Stored items

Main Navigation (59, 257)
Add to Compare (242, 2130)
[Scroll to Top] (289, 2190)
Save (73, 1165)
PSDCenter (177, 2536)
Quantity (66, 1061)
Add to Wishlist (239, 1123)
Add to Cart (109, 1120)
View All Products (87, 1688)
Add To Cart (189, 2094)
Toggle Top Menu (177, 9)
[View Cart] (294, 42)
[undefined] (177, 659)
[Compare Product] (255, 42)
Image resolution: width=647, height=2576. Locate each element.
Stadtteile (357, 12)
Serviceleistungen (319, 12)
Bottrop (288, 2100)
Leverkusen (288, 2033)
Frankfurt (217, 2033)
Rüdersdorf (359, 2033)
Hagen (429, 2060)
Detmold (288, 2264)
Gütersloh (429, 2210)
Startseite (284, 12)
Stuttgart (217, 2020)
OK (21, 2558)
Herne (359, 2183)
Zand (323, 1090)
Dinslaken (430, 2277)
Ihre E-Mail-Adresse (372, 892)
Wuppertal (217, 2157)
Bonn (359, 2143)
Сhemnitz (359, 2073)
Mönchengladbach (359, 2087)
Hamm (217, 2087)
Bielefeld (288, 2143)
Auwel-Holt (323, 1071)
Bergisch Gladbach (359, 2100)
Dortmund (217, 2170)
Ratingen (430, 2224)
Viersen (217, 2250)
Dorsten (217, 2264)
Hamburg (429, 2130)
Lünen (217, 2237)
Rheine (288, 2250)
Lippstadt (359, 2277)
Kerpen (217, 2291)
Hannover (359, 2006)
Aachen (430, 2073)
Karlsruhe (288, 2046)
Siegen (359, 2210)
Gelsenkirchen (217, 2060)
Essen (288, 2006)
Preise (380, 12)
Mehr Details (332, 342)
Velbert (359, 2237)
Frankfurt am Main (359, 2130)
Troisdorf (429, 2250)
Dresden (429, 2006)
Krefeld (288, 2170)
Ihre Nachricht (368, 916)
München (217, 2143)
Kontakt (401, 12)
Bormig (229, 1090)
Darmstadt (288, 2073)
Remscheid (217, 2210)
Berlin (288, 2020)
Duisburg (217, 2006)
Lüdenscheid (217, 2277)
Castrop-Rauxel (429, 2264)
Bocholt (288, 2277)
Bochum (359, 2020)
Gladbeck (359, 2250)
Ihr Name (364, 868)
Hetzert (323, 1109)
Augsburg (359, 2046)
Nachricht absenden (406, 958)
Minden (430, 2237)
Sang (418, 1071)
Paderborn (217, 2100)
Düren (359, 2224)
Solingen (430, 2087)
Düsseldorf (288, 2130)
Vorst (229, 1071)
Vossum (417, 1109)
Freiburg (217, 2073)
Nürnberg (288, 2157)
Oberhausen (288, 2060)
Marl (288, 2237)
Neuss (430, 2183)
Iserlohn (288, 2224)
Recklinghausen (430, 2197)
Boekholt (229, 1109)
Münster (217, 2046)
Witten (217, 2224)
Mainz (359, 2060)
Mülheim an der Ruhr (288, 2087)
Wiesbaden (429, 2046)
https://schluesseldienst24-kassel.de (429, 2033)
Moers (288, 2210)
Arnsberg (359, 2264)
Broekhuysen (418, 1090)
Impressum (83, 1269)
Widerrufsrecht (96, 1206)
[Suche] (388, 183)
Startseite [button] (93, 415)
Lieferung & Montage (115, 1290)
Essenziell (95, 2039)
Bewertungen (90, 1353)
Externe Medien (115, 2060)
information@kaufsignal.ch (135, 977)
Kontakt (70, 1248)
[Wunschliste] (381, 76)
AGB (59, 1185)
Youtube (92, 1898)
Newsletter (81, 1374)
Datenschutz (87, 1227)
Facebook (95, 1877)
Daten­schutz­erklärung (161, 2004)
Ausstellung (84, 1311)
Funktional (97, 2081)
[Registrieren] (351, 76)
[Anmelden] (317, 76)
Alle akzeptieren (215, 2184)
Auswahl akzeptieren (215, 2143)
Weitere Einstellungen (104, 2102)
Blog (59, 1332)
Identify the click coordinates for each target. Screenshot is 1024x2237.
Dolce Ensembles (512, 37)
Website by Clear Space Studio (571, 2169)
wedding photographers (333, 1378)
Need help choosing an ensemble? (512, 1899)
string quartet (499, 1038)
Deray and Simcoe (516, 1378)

### WHAT THE TASK REQUIRES
Extract all lines of the records above that include "Nachricht".

### RESPONSE TO THIS EXERCISE
Ihre Nachricht (368, 916)
Nachricht absenden (406, 958)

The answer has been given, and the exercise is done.